An Altova Mapforce Hack

by Jacob 17. October 2007 11:40

Mapforce Anyone who has been forced to deal with EDI X12 documents knows that they are a royal pain. Each document has tons of fields—enough for any reasonable use for any reasonable organization. Having so many defined fields is actually its biggest liability. It means that every organization that uses EDI X12 pretty much has to decide what fields are significant for them. That means, for example, that an 850 document is functionally different for Nordstroms than it is for, say, Wal-Mart.
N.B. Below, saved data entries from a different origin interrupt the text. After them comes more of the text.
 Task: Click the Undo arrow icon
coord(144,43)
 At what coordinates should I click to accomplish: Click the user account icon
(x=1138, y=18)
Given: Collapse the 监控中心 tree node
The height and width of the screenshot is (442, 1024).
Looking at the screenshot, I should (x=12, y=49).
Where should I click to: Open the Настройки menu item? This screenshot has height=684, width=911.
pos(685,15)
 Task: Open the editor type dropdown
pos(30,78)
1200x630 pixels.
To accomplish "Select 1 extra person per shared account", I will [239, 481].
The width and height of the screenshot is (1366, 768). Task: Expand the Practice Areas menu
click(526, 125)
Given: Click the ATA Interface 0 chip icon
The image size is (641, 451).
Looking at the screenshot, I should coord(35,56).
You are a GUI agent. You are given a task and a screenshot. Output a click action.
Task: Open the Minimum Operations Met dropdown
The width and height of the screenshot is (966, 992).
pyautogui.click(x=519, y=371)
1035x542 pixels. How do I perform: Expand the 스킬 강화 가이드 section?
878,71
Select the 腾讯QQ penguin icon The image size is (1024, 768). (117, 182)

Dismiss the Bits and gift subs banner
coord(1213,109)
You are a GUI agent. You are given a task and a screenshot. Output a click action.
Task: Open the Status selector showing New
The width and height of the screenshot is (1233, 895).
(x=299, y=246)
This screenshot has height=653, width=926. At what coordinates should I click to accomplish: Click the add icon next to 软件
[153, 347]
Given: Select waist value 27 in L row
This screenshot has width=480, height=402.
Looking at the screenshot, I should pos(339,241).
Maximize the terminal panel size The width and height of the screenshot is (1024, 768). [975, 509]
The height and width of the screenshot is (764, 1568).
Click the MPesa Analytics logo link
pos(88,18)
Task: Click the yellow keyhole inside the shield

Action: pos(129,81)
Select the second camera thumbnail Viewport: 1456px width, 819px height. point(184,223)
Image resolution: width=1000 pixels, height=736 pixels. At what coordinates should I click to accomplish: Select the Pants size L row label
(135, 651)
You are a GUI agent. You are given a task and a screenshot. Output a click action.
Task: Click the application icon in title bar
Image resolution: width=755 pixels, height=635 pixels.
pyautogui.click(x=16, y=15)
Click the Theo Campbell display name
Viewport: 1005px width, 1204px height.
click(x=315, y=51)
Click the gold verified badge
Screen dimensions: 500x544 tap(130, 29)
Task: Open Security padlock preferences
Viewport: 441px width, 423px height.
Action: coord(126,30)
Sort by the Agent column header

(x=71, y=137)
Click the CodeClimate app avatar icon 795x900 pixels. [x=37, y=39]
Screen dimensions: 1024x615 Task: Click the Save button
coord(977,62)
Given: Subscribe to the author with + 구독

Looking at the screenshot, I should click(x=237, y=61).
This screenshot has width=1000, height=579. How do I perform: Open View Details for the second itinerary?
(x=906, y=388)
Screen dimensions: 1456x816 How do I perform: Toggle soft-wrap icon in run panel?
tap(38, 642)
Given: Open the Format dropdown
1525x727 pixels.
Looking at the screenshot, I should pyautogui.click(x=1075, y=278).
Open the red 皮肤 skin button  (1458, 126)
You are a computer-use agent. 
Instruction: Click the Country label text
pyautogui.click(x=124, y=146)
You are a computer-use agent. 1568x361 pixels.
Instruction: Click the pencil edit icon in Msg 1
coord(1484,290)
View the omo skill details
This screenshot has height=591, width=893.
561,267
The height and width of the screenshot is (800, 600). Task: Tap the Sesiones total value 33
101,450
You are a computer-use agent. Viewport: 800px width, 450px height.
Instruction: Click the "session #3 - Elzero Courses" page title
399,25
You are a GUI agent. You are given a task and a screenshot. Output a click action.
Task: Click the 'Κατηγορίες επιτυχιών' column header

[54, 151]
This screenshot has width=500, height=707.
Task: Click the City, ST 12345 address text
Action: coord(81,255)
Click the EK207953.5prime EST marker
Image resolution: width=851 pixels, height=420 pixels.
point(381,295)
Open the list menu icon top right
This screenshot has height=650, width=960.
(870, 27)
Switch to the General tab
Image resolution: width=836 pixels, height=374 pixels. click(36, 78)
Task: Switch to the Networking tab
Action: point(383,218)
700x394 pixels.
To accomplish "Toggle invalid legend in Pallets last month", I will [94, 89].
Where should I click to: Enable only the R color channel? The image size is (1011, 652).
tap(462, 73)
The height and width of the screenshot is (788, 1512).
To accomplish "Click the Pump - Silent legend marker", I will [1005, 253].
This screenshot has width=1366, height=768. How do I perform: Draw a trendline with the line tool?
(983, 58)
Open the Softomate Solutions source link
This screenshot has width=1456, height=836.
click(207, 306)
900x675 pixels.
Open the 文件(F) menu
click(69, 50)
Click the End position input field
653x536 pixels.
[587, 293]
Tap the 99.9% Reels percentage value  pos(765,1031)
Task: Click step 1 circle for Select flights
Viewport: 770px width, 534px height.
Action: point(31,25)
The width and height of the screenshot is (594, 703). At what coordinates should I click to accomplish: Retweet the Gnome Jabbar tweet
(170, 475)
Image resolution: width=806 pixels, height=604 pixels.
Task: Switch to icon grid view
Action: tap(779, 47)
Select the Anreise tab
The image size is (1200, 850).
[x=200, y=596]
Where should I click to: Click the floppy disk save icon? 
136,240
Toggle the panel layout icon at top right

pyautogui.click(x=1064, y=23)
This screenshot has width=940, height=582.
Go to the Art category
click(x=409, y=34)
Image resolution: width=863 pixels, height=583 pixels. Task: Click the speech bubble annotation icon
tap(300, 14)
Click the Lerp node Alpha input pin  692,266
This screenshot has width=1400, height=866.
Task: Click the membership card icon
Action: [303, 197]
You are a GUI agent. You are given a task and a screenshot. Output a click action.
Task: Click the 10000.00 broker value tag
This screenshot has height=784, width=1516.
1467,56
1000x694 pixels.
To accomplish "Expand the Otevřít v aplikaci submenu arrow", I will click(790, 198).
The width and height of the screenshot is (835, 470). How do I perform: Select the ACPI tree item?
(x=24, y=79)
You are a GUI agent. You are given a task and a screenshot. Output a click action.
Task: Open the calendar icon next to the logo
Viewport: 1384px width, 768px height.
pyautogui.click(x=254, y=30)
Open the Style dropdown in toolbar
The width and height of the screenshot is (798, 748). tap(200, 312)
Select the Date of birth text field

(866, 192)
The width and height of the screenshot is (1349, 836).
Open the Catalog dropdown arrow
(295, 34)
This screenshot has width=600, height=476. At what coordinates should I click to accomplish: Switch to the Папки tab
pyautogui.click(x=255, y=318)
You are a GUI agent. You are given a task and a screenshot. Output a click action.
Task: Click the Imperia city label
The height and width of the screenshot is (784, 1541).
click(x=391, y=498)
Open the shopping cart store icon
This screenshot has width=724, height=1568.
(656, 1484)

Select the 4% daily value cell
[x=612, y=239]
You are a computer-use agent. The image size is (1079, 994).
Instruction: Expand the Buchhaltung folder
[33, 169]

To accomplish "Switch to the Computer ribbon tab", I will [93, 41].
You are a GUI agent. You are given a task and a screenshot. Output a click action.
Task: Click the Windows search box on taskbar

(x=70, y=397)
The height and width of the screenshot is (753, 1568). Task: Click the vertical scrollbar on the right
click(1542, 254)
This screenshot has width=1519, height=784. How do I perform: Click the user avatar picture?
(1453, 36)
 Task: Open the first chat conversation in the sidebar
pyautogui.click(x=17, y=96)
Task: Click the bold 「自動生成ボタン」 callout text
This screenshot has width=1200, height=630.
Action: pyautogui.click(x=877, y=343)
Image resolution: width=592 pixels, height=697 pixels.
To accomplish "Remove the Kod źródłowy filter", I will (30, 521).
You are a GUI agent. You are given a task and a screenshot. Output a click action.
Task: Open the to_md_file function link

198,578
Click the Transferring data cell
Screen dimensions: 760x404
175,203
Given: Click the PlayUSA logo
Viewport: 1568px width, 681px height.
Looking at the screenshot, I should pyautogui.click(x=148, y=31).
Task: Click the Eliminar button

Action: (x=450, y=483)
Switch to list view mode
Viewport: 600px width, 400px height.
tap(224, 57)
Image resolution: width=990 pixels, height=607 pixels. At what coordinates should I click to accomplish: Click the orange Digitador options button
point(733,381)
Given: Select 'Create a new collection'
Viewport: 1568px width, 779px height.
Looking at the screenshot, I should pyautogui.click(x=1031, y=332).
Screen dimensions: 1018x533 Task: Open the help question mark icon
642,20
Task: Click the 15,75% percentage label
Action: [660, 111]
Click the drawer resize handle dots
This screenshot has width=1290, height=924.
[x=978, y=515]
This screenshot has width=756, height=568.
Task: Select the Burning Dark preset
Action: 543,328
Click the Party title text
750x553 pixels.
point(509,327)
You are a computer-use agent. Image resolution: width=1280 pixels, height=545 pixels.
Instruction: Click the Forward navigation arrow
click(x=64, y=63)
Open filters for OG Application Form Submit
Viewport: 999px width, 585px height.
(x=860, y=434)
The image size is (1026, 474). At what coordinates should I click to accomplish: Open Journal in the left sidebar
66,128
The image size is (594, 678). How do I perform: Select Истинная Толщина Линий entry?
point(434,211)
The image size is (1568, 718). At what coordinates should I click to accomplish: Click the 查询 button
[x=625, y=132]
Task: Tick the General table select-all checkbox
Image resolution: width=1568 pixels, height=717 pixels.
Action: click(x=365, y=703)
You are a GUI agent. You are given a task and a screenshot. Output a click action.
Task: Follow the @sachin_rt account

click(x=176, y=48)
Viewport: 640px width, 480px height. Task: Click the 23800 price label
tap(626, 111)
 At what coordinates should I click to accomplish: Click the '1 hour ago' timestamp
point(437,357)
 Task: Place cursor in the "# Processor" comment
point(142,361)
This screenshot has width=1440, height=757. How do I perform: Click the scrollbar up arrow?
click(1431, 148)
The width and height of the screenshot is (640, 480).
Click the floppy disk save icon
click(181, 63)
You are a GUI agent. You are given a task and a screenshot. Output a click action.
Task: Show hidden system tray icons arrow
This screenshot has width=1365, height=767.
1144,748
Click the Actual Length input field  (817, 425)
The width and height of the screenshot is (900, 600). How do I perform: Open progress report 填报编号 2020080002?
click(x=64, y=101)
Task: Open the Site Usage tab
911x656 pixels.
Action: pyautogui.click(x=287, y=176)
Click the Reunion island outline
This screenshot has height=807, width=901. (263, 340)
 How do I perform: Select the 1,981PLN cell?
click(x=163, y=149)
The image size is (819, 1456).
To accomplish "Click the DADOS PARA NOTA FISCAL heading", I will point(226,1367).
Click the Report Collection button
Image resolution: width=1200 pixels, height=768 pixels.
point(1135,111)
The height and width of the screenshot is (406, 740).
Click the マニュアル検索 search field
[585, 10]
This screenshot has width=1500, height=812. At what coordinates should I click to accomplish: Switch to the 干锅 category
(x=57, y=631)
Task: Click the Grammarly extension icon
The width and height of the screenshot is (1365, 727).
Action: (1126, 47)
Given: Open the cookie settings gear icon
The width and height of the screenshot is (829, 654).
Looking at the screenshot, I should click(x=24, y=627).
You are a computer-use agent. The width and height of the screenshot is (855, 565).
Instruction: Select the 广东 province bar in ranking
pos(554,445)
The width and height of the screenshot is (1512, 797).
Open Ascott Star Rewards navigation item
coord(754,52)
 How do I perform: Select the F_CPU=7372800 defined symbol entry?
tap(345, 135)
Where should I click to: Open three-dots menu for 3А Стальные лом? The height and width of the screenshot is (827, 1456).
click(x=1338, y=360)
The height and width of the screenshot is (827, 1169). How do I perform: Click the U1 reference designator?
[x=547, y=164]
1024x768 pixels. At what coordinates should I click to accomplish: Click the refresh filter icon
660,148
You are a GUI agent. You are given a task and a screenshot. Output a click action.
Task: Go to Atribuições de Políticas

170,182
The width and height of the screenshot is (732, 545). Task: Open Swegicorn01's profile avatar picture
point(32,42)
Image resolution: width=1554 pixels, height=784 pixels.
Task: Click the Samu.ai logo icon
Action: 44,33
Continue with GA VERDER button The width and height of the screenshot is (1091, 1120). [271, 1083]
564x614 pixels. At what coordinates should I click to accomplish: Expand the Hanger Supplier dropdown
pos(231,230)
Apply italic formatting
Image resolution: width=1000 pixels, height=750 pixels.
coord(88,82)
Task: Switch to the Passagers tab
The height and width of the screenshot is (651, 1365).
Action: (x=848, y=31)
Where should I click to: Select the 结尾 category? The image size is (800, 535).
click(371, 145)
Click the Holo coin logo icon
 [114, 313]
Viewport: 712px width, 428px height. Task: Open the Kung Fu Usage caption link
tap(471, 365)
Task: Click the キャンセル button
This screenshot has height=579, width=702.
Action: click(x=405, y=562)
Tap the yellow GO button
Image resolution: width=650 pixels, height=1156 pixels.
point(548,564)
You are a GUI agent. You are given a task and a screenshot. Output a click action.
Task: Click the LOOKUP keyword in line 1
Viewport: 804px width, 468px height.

As a result, there’s a significant market for people who can map EDI documents. Most of them are service vendors pushing both document translation and document delivery with the result (happy for them) of tying you tightly into their service—and revenue stream. Jerks.

Mapforce to the Rescue

Anyway, Altova has a different model because their business is still tied to producing software that makes it easy to manipulate XML documents. They’ve grown to the point where they do a lot more than simple XML and one of those areas of growth is the ability to understand EDI documents (both X12 and EDIFACT formats). This alone was worth it for us to spring for their professional "Mission Kit".

The cool thing about their Mapforce product is that once you’ve defined your mapping, it has an option to "Generate code" with one of the selections being C#.

Mapforce Mapping

This is extremely cool and actually works

A Minor Inconvenience

Now, this is pure magic as far as I’m concerned, so I’m certainly not going to gripe about the code generated by Altova. Much. There are a few things that niggle, though.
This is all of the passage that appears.